El Papa nos ha elogiado y ahora este elogio nos pone en una posición muy elevada. En la realidad, sin embargo, no lo somos tanto. Sin caer en el pesimismo, debemos reconocer que como Iglesia tenemos muchos defectos aún. Nuestra Iglesia es una Iglesia que debe curar muchas heridas: hubo escándalos, situaciones dolorosas. Hemos vivido momentos de los cuales sólo ahora estamos saliendo. Pero esta visita ayudó a todos a empezar a curar las heridas. El Papa vio momentos de triunfo, de una comunión muy intensa con el pueblo, sin ninguna diferencia. Por eso ahora tenemos que trabajar más seriamente para llegar a una Iglesia efectivamente más alegre, más unida, más pascual.

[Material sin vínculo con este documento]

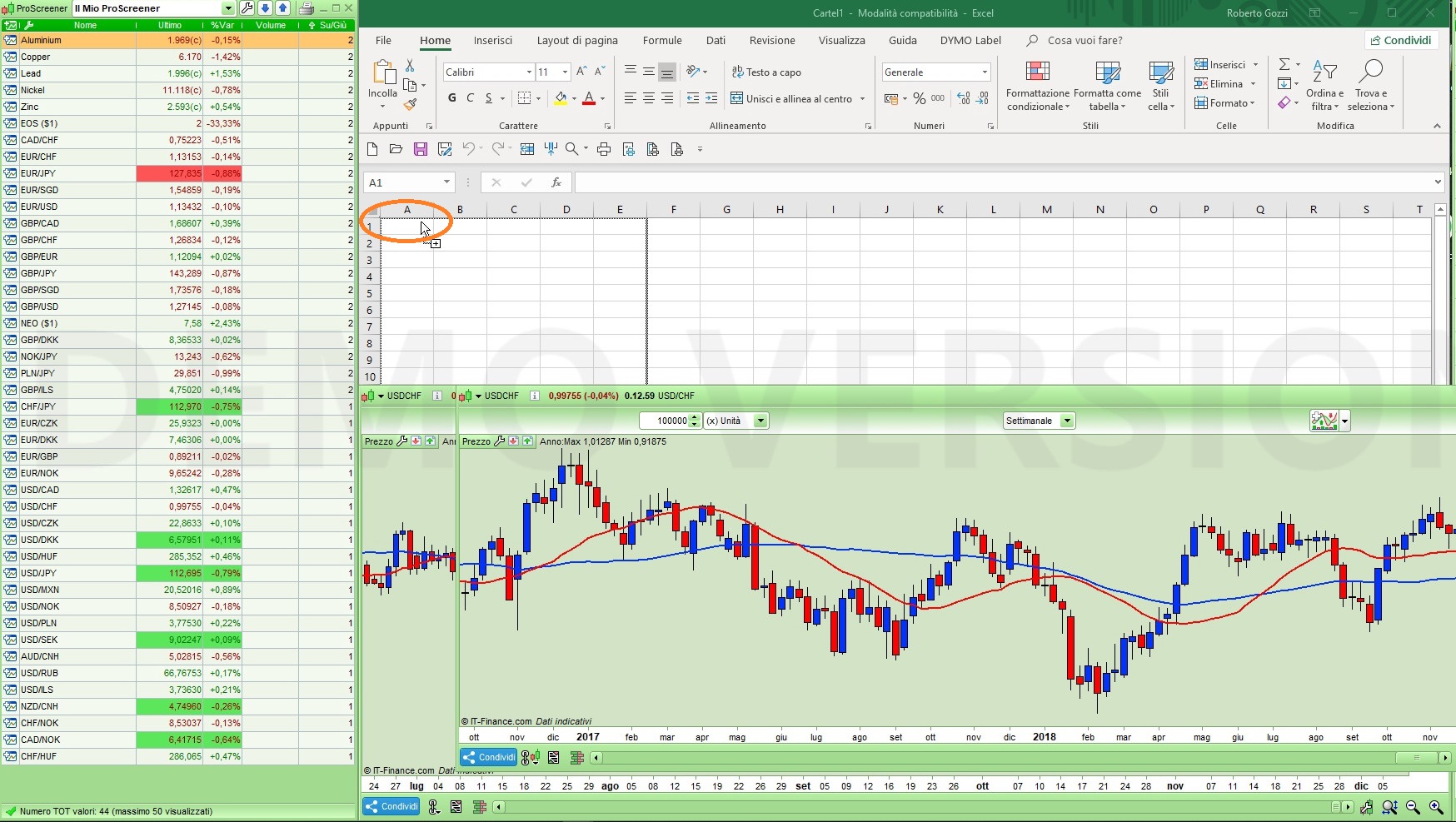The width and height of the screenshot is (1456, 822).
Task: Switch to the Formule ribbon tab
Action: tap(661, 40)
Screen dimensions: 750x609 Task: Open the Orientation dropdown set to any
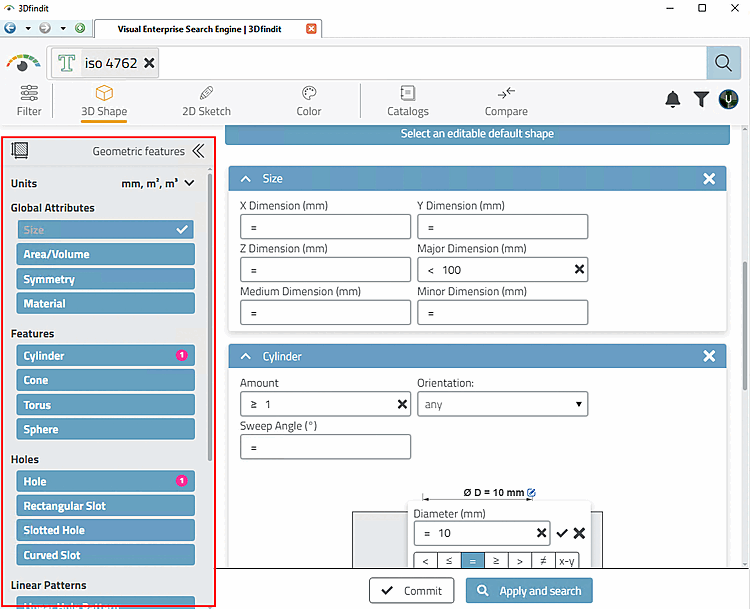coord(502,404)
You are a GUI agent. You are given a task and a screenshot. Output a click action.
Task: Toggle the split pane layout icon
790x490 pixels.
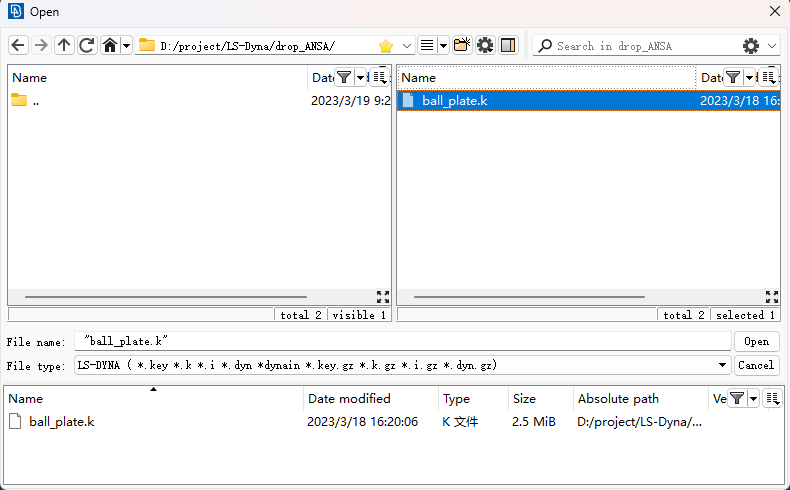coord(508,45)
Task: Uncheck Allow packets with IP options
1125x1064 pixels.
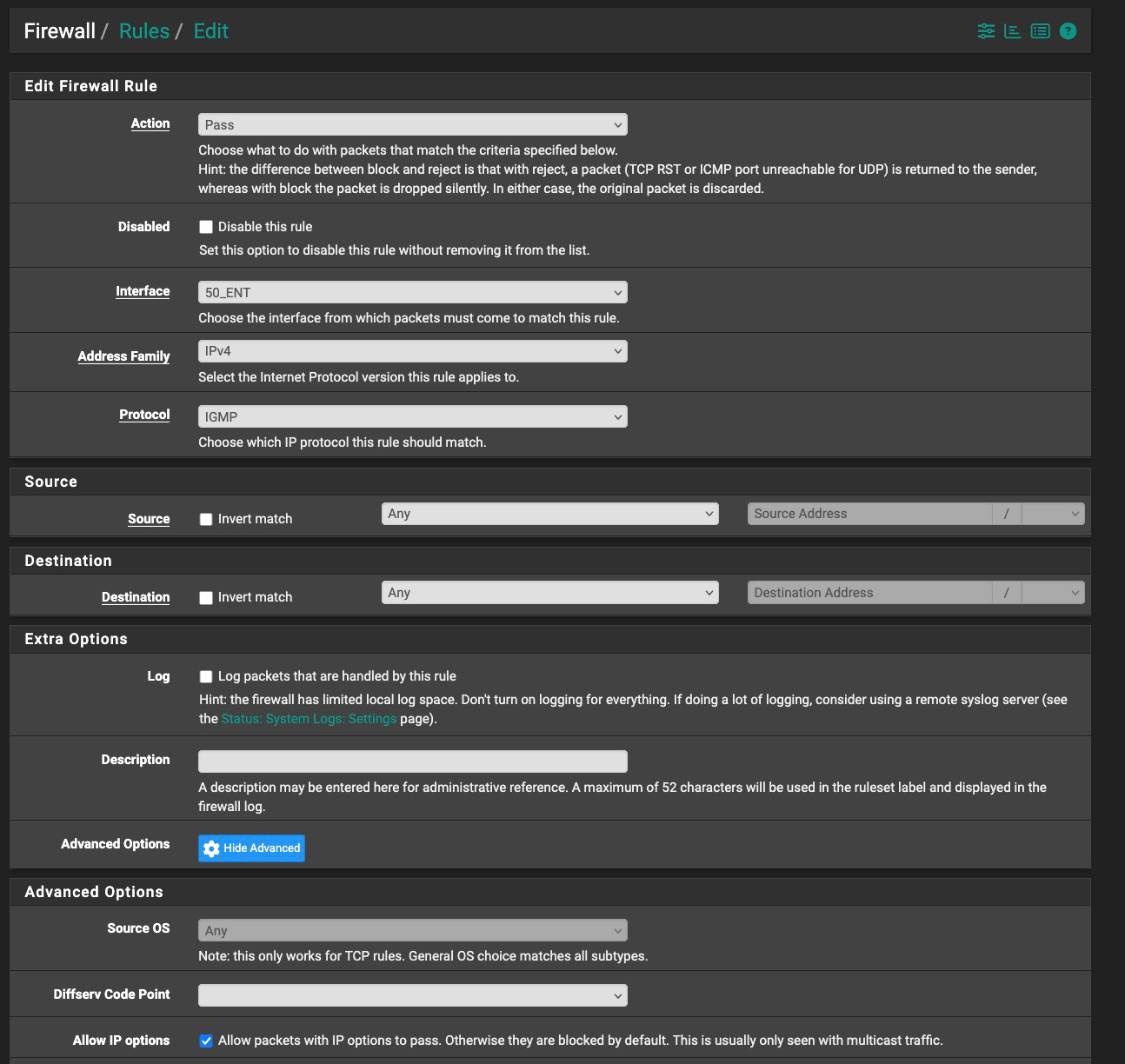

Nos hemos acostumbrado a la rutina de aquel que ve solamente el árbol y no ve el bosque. Vino el Papa y nos hizo ver ese bosque. Nos ayudó a mirar los puntos cardinales que sostienen nuestra historia nacional, a la luz de la fe. Nosotros somos un pueblo sumamente religioso. Toda Latinoamérica tiene una religiosidad popular mariana profunda, pero no pasamos de esta religiosidad a la fe y a la fuerza que nos lleva a la caridad, a la ayuda del otro. Todavía no hemos llegado a eso, no nos comprometemos, no pasamos a la acción solidaria. Necesitamos conocer más a Jesucristo, su modo de pensar y actuar, su cercanía a la gente, su actitud de misericordia con los pecadores y abandonados.